The once barren stage transforms as four scantily clad forms slink mournfully through gaps in the barbed wire and collapse the projection screen to function as a large bed.

Chapman’s play is both drama and an interpretive movement dance piece.  Three of the four on stage performers are from the local Good Women Dance Collective.  The first of the historically fictionalized women to tell her story is Mary, who reminisces about discovering a solitary mole on the back of her lover’s neck.  This character, voiced by University of Alberta BFA graduate Nadien Chu, and physicalized by dancer and choreographer Alida Kendell, is beautifully encircled by a pool of light coming through a tall window.  Lighting designer Beth Dart, in a demonstration of profound artistic skill, accomplishes tremendous expression through extreme minimalism.  The window, which Dart places impossibly high up on the stage right wall, presents Mary as imprisoned, but with the taunting of unattainable escape.  Kendell’s rhythmic and abstracted movements are framed within Dart’s skillfully constructed sunlight cast through the window, illustrating the divide between her memory and captivity.

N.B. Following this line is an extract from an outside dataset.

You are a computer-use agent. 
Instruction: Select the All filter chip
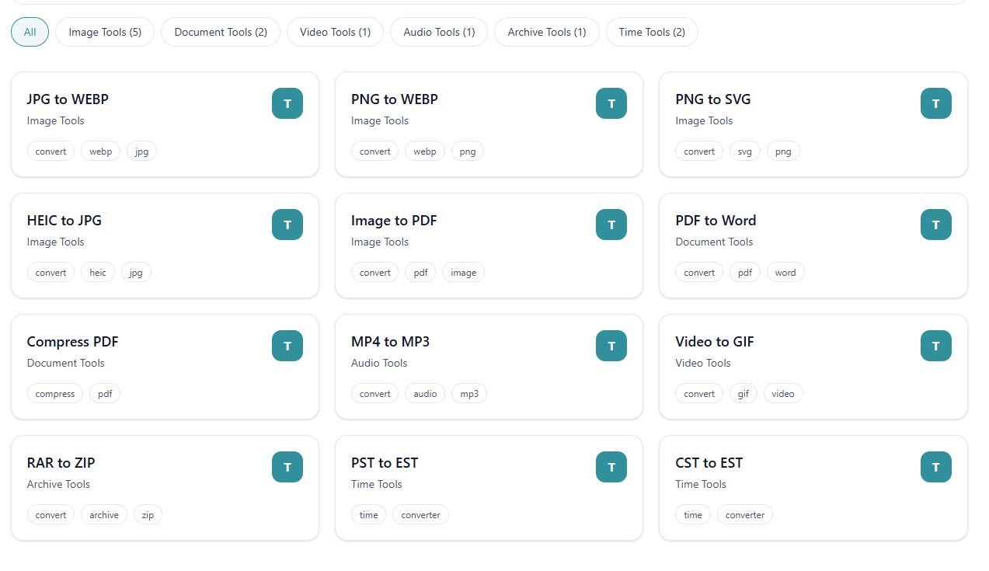[29, 32]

The second story is that of Sarah, voiced by Elisa Benzer and physicalized by Alison Kause.  Sarah’s is an exceedingly painful story of hunger and desperation that meaningfully causes audience members great discomfort to listen to.  Kause’s dance seems less a solo performance, and more a pa de deux performed with a wooden spoon.  The character narrates how she posed as a nurse in order to receive a choice work assignment and expresses her loathing and disgust for the sick and dying who dribble a precious droplet of soup down their chins as they are spoon fed by starving prisoners.  Along with the spoon that Kause drops, throws, retrieves, and clambers for across the stage, tension builds as Sarah describes how she surreptitiously consumes the soup of those too ill to eat.  She is both grateful for and ashamed of the thin layer of fat she maintains over her ribs.

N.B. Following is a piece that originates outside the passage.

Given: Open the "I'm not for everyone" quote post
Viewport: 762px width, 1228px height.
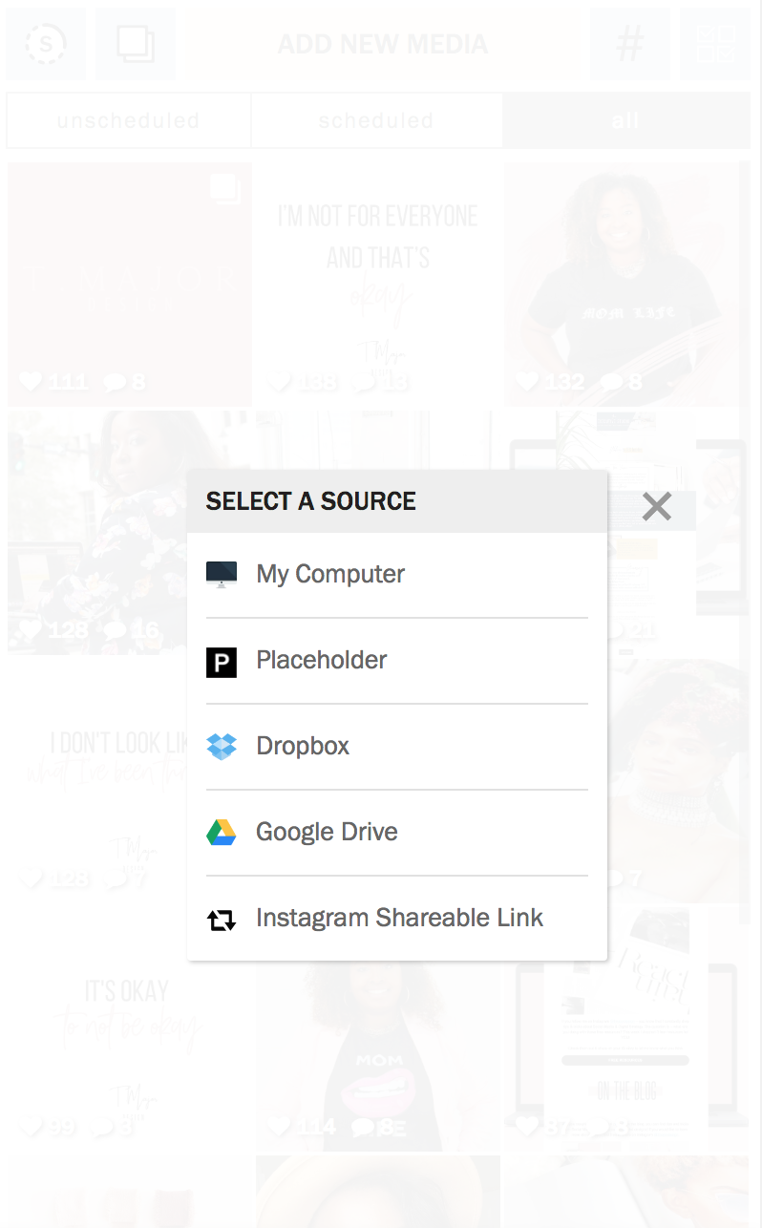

Chapman’s third monologue is that of Anna, voiced by Rachel Bowron and danced by Kate Stashko.  Here, Chapman showcases his poetic talents coupled with his effective and impactful narration.  Anna’s is the story of her relationship with music.  Her contentious love of playing the cello is juxtaposed with her vivid memory of losing her virginity to an exceptionally emaciated man while being forced to work in a brothel.  Chapman both elegantly and disturbingly composes a text that conjures excruciating images of musical instruments with grotesque distorted human forms, in a way that both captivate and haunts the viewer’s imagination.

The final monologue is Judith’s.  She is voiced by Megan Dart and physically performed by Ainsley Hillyard.  Judith’s story also takes the form of a memory.  She takes momentary refuge in the recollection of a vacation she took with her sisters before the war and sitting on the shore of the Baltic Sea.  Her warm reminiscing exists in stirring disharmony with her description of lying unclothed with the hypothermic bodies of Rascher’s male test subjects.  Not only do Chapman’s words effectively achieve a disjointed comparison, but the choreography of Hillyard’s whimsical then suddenly jarring movements, further illustrates this critical juxtaposition.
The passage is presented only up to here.